It is often asserted by annihilationists that the “example” of Sodom and Gomorrah, as seen in Jude and 2 Peter 2 are support for their position. This cannot possibly be the case, for a variety of reasons. Consider; if something is symbolic of, or is representative of something else – especially something eternal, as the fire is here – of what nature is the symbol in comparison to the actuality? Is it greater than, equal to, or lesser than? Biblically, all symbols of God’s acts and/or nature are necessarily lesser than the fulfillment, or that which is exemplified. The prefigure is less than the figure. What the destruction of Sodom and Gomorrah exemplifies, obviously, is the perpetuity of destruction awaiting sinners – not the *consequences* of that destruction, as we shall see, but an active, perpetual destruction.

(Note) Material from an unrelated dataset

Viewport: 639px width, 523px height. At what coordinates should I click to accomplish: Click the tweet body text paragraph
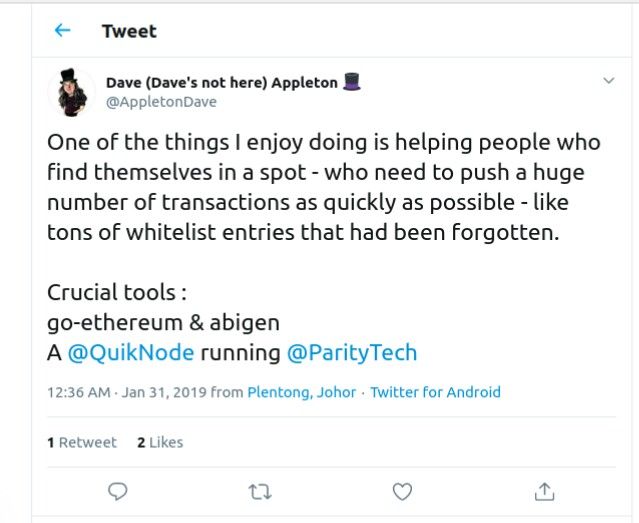[x=324, y=188]
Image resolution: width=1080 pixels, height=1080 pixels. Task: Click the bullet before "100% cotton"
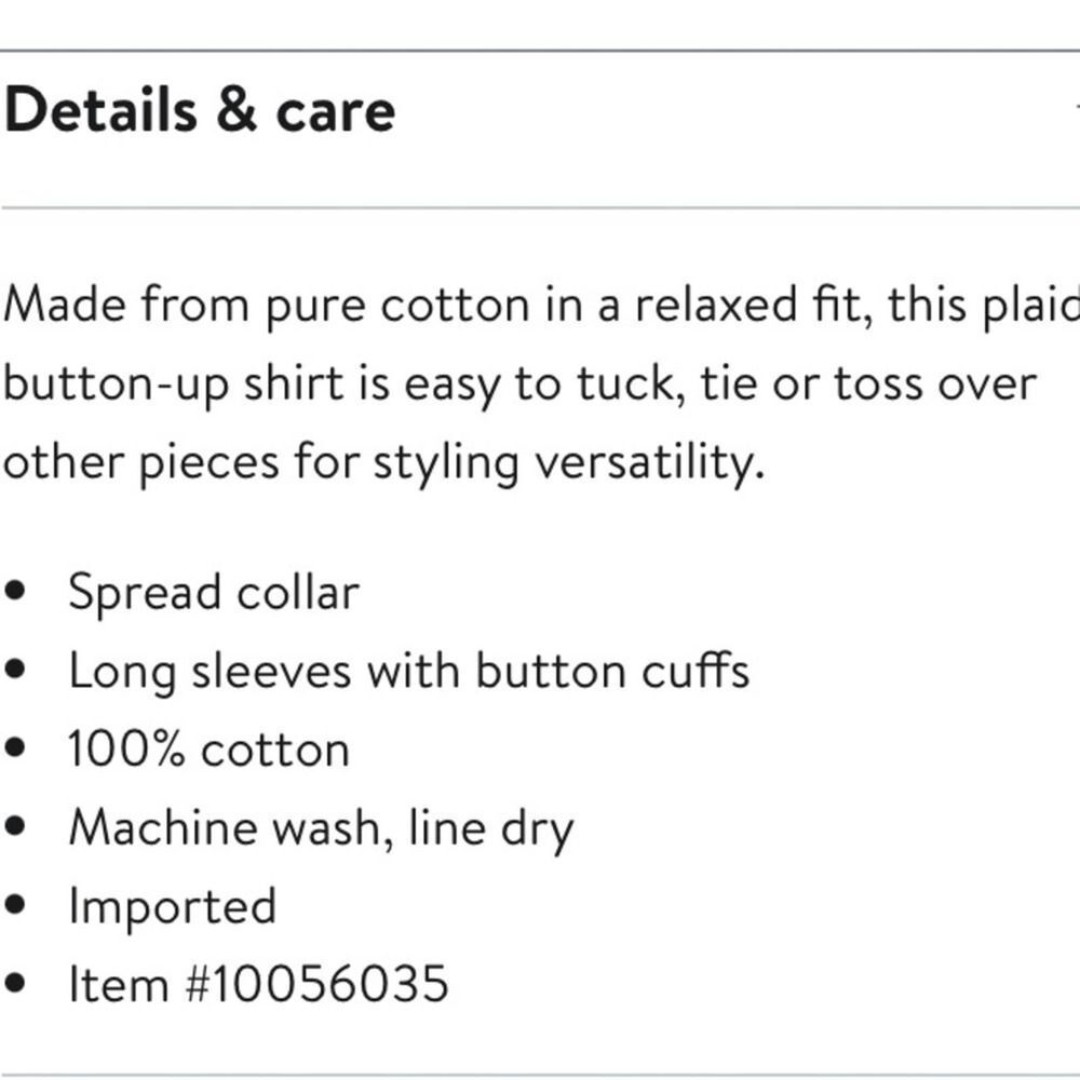[16, 750]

What, however, is meant by the term “destruction”? Our annihilationists are quite fond of using “destroyed” in certain senses. This is not to say that this is necessarily wrong, at first blush. After all, destruction is often complete, at least to some extent of completion. I mean, we aren’t talking reductio ad nihilo here. Nor, apparently, would they want us to consider the destruction of Sodom and Gomorrah to be annihilation in the sense of that experienced in the second death. Thus, there is neither complete annihilation of the matter which Sodom and Gomorrah (and their inhabitants) were composed of, nor was there the complete annihilation of the souls of those living in Sodom and Gomorrah – unless you’re a monist, of course, at which point I fail to see how you’d escape there being a functional differentiation between the first and second deaths – or from Jesus repeating Himself (perhaps for emphasis – verily, verily?) in Matt 10:28. But I digress.

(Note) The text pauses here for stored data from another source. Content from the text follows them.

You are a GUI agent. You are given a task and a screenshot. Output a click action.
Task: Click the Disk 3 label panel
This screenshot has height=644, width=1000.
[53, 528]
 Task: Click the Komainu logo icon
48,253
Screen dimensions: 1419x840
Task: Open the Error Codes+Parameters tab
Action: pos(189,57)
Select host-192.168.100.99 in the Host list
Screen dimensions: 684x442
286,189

Apparently, (again, unless you’re a monist) the “lifelessness” (to use their term) of the body which was brought about in the case of Sodom and Gomorrah is an example of the “lifelessness” of both body and soul brought about by God killing sinners in the second death. What I don’t see any particular thought being given to is why it is called “eternal” if the fire which Sodom’s destruction symbolizes is anything but? Remember, “fire” is being modified, not “ashes”, or “destruction”. Not the effects of the fire, the results of the fire, or the second causes of the fire – but fire itself. In fact, it can be argued that the fires of Sodom are more “eternal” than that which it symbolizes, in their view! Why? Gill relates that Philo the Jew, who was around decades before Christ, reported that the area of Sodom and Gomorrah’s demise was still burning. It stands to reason, therefore, that it was still burning at the time the epistles in question were written. So, arguably, you could say that that which is the symbol is greater than that which is symbolized. Further, this will also go into how you consider “eternal,” contextually. Consider the verse previous.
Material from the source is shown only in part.